Information Systems Security Officer (ISSO) III

Philadelphia, PA
Active or Interim Secret Clearance Required

 @Orchard is supporting a growing Federal contract with proven capabilities in cybersecurity. We are seeking a skilled ISSO to be proposed as a bid-as-key for a new project supporting the Navy. This role will be based out of Philadelphia, PA and will be responsible for managing all aspects of the IA process.
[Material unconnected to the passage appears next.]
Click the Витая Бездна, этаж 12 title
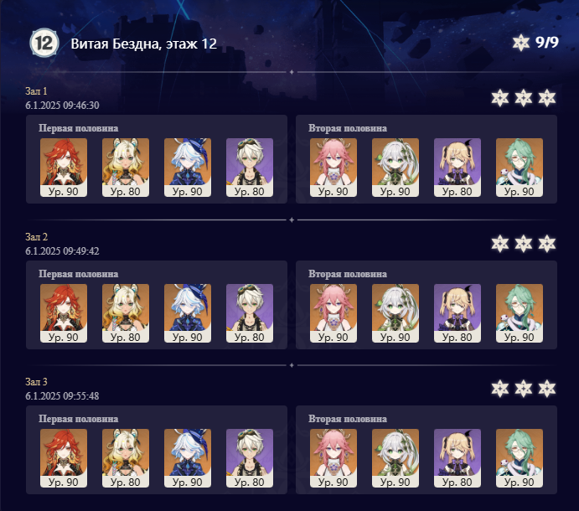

If awarded, this could be a fantastic opportunity to grow your career with a company that has built strong relationships within Defense and Intelligence. 

As the Information Systems Security Officer you will: 

• Assist Information System Security Managers (ISSMs) in executing duties and responsibilities.
• Ensure compliance with all NAVSEA, DON, and DoD cybersecurity policies.
• Ensure relevant Cybersecurity (CS) policy and procedural documentation is current and accessible to properly authorized individuals.
• Coordinate cybersecurity processes and activities for assigned systems.
• Maintain and report Assess Only (AO) and Assessment and Authorization (A&A) status to Program Managers, Information System Owners, and ISSMs.
• Provide oversight of Security Plans for assigned systems throughout lifecycle.
• Manage and maintain Plan of Actions and Milestones (POA&M), ensuring vulnerabilities are properly tracked, mitigated, and remediated where possible.
• Assist with identification of security control baselines and applicable overlays.
• Coordinate validation of security controls with Navy Qualified Validators (NQVs).
• Perform Risk Management Framework (RMF) Standard Operating Procedure (SOP) reviews.
• Adjudicate findings from Package Submitting Officer (PSO).
• Register and maintain systems in Enterprise Mission Assurance Support Service (eMASS).
• Plan and coordinate security control testing during Risk Assessments and Annual Security Reviews.
• Report changes in system security posture to ISSM.
• Ensure execution of Continuous Monitoring-related requirements as defined in System Level Continuous Monitoring (SLCM) Strategy.
• Review all data produced by Continuous Monitoring activities, update eMASS record as necessary, and escalate to leadership for action if required.
• Correlate findings from non-RMF vulnerability assessments (e.g., Development Test (DT)/Operational Test (OT), penetration testing, Command Cyber Operational Readiness Inspection (CCORI), etc.) to RMF controls for tracking to ensure holistic risk assessment.
• Participate in change control and configuration management processes.
• Maintain vulnerability data in Vulnerability Remediation Asset Manager (VRAM).

Qualifications:

• Target Education: Bachelor’s degree in computer science, IT, communications systems management, or an equivalent science, technology, engineering & mathematics (STEM) degree from an accredited college or university.
• Target Experience: Six (6) years of experience coordinating and enacting required security changes, within various levels of an organization, ensuring compliance with published policies; conducting cybersecurity vulnerability and threat analysis; and support cyber incident-response by isolating potentially effected assets, initial investigation and data collection, through status updates/reporting.
• Minimum Certs: IAM-II, CAP, CASP+ CE, CISM, CISSP (or Associate), GSLC, CCISO, HCISPP
• Must be U.S. citizen and hold active or interim Secret clearance.